# Source records

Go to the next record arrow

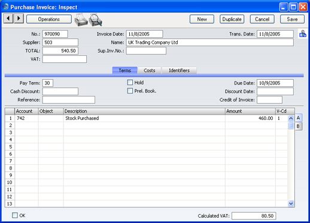[x=19, y=19]
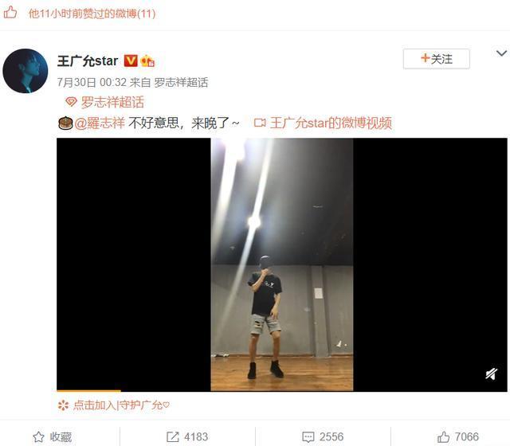Play the dance video thumbnail
The image size is (510, 446).
pyautogui.click(x=281, y=264)
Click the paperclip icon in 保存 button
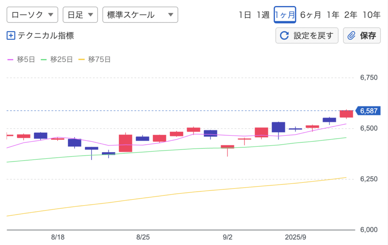 point(351,36)
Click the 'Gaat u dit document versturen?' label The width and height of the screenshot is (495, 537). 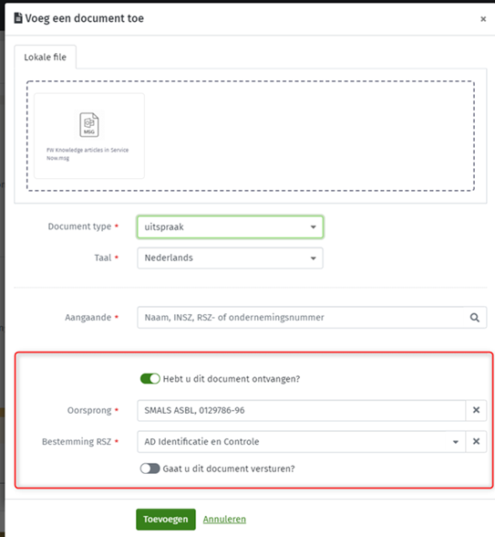click(x=229, y=469)
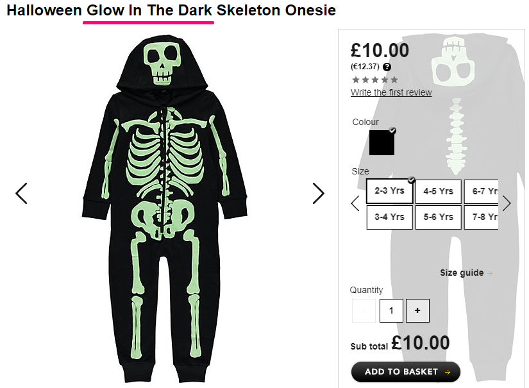Image resolution: width=529 pixels, height=388 pixels.
Task: Slide size options right with chevron
Action: coord(507,203)
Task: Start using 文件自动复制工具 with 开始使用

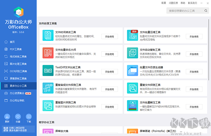Action: click(194, 54)
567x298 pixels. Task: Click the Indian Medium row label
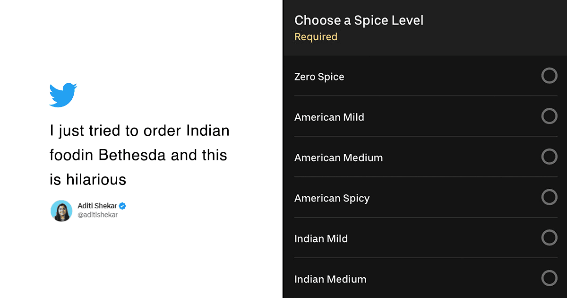coord(330,279)
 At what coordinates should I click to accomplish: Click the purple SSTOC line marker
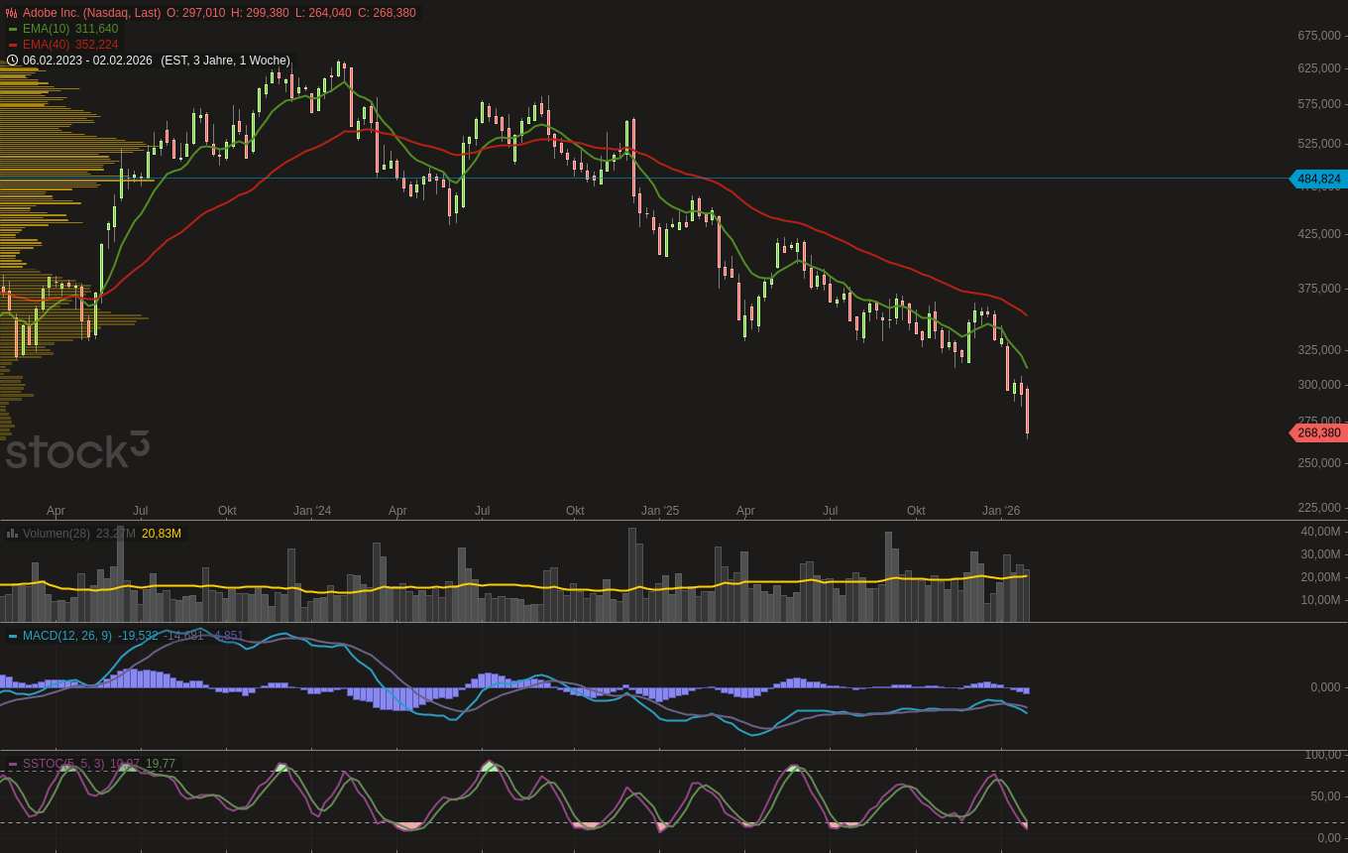13,764
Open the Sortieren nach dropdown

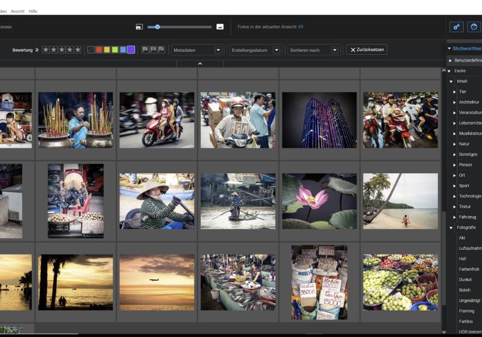coord(313,50)
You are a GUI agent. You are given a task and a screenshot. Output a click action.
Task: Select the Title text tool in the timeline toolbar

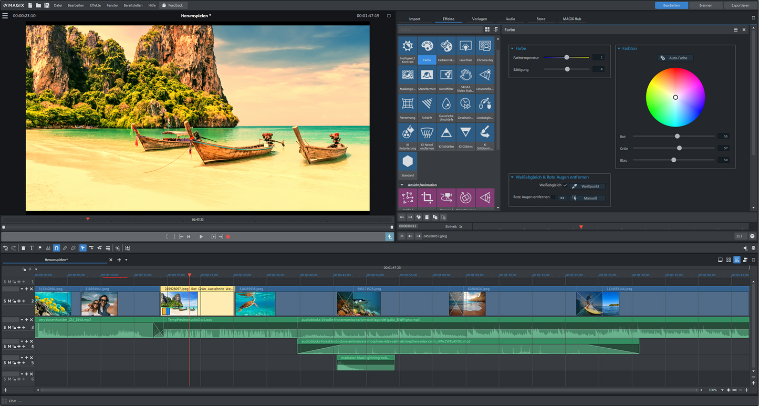(32, 247)
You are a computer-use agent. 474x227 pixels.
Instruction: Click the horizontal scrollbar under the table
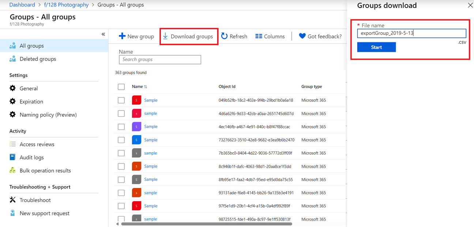click(x=206, y=224)
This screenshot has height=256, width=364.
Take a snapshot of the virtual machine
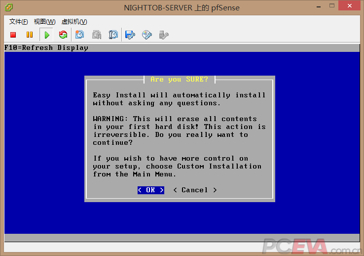[x=80, y=35]
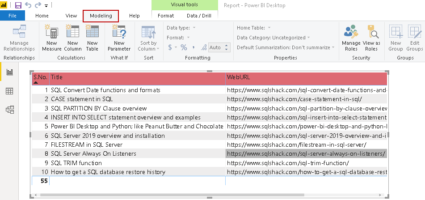The width and height of the screenshot is (425, 200).
Task: Open the Model relationships view icon
Action: click(9, 110)
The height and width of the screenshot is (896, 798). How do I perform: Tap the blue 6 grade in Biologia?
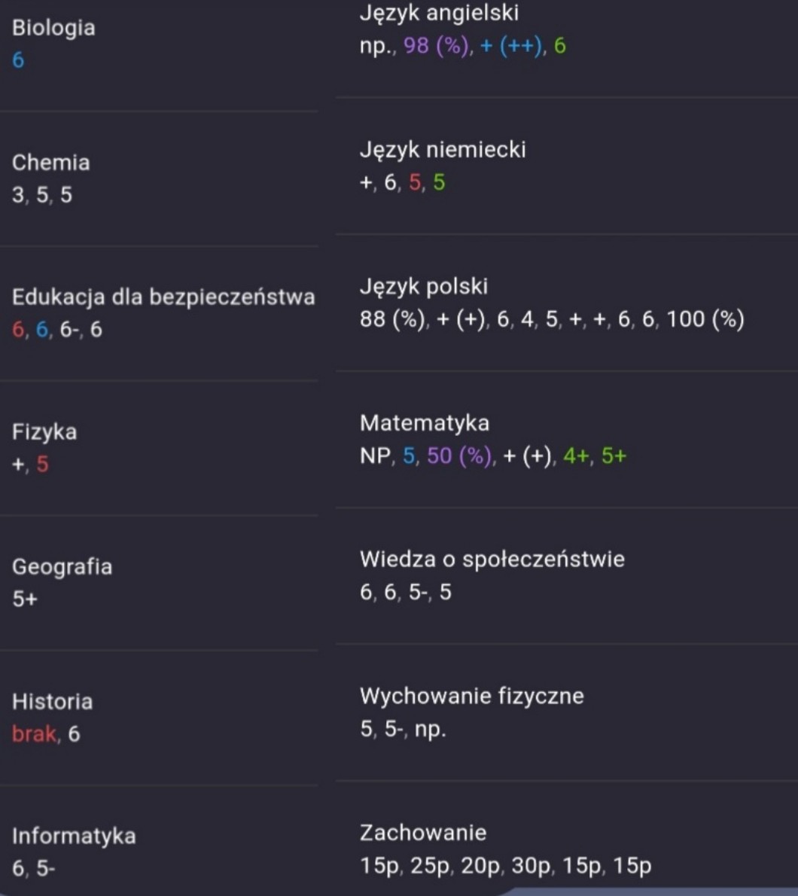click(18, 60)
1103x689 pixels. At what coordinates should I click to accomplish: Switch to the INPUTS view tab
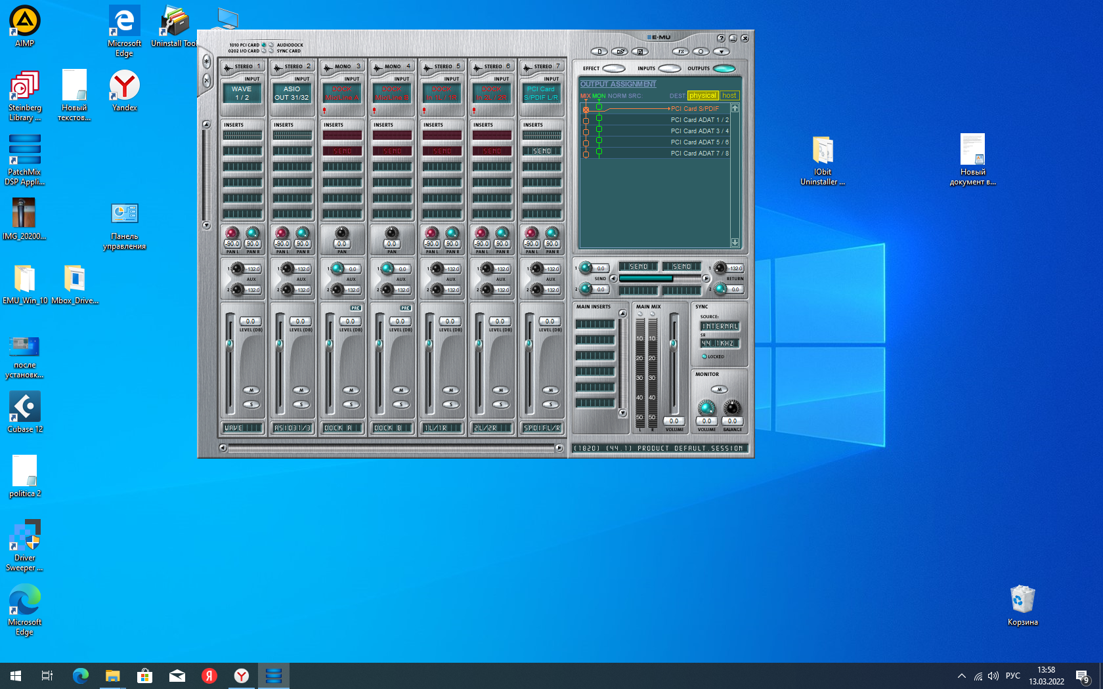tap(669, 68)
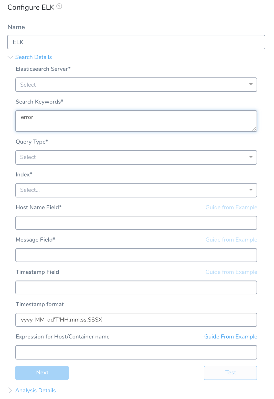
Task: Expand the Analysis Details section arrow
Action: coord(10,390)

# To do
Reproduce every line above containing "agent".

# Answer space
You are a GUI agent. You are given a task and a screenshot. Output a click action.
You are a computer-use agent. 474x227 pixels.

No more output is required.